▸ **Instruction**
Which lines of the material below contain the string "point"? Return each of them in full.

** BEGIN **

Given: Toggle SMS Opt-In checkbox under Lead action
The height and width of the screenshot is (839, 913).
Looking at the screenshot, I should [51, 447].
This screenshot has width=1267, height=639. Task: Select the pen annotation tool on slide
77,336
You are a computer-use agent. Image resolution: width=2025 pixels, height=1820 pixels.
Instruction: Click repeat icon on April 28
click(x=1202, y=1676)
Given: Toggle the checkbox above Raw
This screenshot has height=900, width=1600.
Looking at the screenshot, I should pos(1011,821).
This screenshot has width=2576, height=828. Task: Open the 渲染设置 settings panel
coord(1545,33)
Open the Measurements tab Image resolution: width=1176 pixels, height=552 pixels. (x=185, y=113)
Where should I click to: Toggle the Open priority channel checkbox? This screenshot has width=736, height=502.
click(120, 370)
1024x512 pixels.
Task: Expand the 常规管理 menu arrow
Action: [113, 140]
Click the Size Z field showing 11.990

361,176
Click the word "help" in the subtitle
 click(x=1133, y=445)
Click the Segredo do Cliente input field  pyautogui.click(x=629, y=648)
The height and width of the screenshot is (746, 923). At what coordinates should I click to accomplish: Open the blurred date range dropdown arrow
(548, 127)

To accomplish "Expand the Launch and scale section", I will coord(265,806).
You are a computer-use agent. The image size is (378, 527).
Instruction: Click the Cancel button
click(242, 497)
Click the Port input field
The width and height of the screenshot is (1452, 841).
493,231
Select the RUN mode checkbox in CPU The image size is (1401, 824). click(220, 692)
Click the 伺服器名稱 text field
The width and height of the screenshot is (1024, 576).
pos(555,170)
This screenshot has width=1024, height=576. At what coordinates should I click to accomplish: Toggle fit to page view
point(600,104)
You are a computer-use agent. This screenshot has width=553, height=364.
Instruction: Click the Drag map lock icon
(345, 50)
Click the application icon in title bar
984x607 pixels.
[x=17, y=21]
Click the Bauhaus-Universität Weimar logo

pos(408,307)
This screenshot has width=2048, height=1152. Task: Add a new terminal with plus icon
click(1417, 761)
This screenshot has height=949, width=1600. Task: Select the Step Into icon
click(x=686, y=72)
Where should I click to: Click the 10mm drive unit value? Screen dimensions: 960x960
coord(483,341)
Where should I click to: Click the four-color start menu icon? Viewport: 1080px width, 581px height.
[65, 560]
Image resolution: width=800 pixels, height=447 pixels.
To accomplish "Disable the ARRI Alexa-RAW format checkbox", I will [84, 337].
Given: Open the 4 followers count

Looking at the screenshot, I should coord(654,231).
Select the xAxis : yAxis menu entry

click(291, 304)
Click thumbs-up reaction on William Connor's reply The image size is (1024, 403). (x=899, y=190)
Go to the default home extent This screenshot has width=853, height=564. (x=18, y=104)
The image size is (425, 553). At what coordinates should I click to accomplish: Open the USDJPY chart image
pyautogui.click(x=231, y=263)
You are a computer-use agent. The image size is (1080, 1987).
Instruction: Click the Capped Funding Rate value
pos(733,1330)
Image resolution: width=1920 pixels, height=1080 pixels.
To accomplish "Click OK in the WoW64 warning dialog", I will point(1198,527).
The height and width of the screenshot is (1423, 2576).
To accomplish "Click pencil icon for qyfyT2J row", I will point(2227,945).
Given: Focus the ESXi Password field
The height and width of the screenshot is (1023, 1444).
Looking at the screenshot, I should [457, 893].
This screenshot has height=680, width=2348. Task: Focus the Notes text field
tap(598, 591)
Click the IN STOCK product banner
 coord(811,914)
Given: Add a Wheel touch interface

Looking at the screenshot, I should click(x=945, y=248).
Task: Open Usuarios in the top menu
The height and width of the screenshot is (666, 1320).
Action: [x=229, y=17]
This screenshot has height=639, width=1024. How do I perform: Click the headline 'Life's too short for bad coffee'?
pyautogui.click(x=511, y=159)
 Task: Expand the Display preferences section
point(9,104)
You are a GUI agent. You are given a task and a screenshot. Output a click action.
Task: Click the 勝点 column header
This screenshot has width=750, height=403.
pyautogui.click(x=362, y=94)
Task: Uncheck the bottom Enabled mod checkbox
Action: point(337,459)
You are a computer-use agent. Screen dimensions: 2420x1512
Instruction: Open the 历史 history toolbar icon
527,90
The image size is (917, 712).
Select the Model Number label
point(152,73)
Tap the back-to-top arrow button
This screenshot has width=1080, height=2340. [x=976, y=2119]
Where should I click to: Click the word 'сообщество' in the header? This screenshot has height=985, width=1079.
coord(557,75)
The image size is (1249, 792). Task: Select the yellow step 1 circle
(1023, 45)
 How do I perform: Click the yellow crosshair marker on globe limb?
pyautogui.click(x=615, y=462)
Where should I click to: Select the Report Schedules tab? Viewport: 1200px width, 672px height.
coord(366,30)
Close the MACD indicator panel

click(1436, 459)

** END **

▸ **Task answer**
point(600,104)
To accomplish "Click OK in the WoW64 warning dialog", I will point(1198,527).
To accomplish "Click pencil icon for qyfyT2J row", I will point(2227,945).
point(9,104)
Action: point(337,459)
point(152,73)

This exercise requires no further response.